君と一緒にいたら、わたしは今以上の怪物になる確信があるんだ。こんな感情、わたしが持っちゃいけなかったんだ。
こんなものを引きずっていては、周りの面々を殺しかねない……そんな激しいものが、わたしの身の内にある」
虚ろな目をしたままジャックを引きずり、背後の大木にドンッと押し付けた。
ジャックの左手を自分の手で大木に縫い付け、互いの顔面が触れ合う寸前まで近づける。
「誰にも話していないことを、話してあげる。碑にも書かなかった、わたしの核だ」
ジャックとキリンの吐息だけが混ざる、二人だけの空間の中で、キリンは禁忌を話し出した。血を吐き出しているとキリンが錯覚するような、呪いの言葉だ。
「わたしは確かに、タリューに恋をしていた。それを、タリューにも伝えたことはあった――けど、彼は応えてくれなかったよ。若い君と、人生の斜陽に入った自分とは釣り合わない。もっと相応しい相手を探せ……ってさ。
あの日のわたしは小娘だったからさ、仕方ないよ、仕方ない話なんだよ、それはわかってた。けどさあ、わたしは悲しくて、悲しくて悲しくて悲しくて、狂って狂って狂い咲くほど悲しくって、一日経っても、二週が過ぎても、ひと月が潰れても、わたしは狂ったままだった。
そんなときだったんだよ、タリューが死んだのは。この世で唯一、わたしの角も目も肌も恐れてくれなかった男が、二度とわたしの手に触れられないところに行ってしまった。わたしは彼に狂ったまま、それを解(ほど)く機会を失った。
そうなったらもう、なんにもわかんなくなってた――気づいたら、わたしはタリューの墓を暴いて、彼の小指の骨を、喰ってた」
絞り出すような言葉だったが、キリンに取り乱した様子はない。この忌まわしい記憶で流す涙など、とうの昔に枯れ果てた。
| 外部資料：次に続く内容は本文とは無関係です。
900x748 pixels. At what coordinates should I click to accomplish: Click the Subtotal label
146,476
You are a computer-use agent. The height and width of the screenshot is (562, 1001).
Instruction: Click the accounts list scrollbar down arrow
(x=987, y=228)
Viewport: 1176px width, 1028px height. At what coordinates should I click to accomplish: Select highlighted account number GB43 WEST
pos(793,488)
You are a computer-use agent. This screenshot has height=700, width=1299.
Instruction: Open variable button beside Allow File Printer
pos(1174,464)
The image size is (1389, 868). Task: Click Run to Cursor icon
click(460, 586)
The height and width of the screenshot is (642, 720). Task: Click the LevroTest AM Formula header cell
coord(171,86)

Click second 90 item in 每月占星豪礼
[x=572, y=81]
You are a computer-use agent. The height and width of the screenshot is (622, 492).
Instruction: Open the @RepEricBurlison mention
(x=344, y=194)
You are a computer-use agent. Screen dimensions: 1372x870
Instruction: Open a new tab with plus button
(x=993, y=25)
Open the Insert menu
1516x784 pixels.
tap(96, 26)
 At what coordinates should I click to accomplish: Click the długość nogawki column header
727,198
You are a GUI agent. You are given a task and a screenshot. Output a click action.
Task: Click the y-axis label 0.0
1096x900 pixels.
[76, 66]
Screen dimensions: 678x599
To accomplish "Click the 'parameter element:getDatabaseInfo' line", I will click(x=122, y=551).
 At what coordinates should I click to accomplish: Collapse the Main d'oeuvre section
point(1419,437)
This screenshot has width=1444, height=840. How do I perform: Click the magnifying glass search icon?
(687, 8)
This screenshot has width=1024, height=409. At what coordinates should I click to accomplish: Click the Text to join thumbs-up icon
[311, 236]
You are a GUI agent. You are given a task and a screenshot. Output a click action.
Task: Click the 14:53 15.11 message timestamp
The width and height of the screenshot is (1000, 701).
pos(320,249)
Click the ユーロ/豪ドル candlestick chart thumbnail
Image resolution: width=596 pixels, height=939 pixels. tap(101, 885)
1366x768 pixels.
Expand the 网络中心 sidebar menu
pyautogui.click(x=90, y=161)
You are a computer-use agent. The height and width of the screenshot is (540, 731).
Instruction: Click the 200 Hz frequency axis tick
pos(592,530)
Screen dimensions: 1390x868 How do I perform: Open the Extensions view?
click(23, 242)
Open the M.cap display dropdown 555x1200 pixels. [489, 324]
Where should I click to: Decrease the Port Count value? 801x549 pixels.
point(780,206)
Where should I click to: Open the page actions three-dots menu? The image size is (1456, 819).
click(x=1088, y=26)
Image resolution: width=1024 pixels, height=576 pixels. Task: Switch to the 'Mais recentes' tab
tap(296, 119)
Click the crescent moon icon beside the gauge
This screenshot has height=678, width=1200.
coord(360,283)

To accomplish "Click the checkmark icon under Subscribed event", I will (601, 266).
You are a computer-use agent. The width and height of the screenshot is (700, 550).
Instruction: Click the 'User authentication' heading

それは、キリンの禁忌のひとつだった――自分が激したとき、これほどまでに狂えるのだという恐怖。
「生まれてからずっと、わたしは何者なのか悩んでいたけど、もう答えは出た。なんてことはなかった、ただの竜だったんだ、わたしは」
あの事件から二十数年、向き合えても、乗り越えてもいない記憶。だが、ヒトに話したときの、その『呪い』の強さは理解している。
呪いにも等しい告白を受けたジャックの目は、色を失っていた。全身が鳥肌立ち、足も手も小刻みに震えている。極度の緊張から来る浅い呼吸も、そもそも自分が恐怖していることも、今しばらく気付くことはない。彼の人生に比較するものがない、凄まじい衝撃だった。
この女は、助けるべきものではない。殺してでも止めるべき怪物だ。
心に降って湧いた言葉を、ジャックはこの後一生、後悔することになる。
血を吐くようなキリンの告白はなおも続いた。
「こんなどうしようもないもの、死んだ方がいい。だから、暗殺者という、死を取引する、恨みを買いやすい仕事を始めた。いずれ、誰かがわたしを野垂れ死にさせてくれるはずだから。
――けど、死ねなかった。こんなどうしようもないものを誰も殺せはしなかった。悪鬼も、妖剣士も、水竜も、呪術師も魔軍師も怪蟲も暴君も、冥王も、新しいオルドの小僧も、タリューと同じ世界から来た呪文使いも、どんな魔物も英雄も――わたし自身も。わたしの命には、届かなかったんだ」
そう告白するキリンは、自分への諦観に満ちていた。人生をかけて自分に問い続けたものが、なんと単純な幕引きを――
「だからさぁ……こんな、ヒトを食うしか能のない竜を、好きになってどうすんの――君は」
最後は、泣き笑うような顔だった。これもまた、ジャックの今までの人生で見たことのない、複雑な色だった。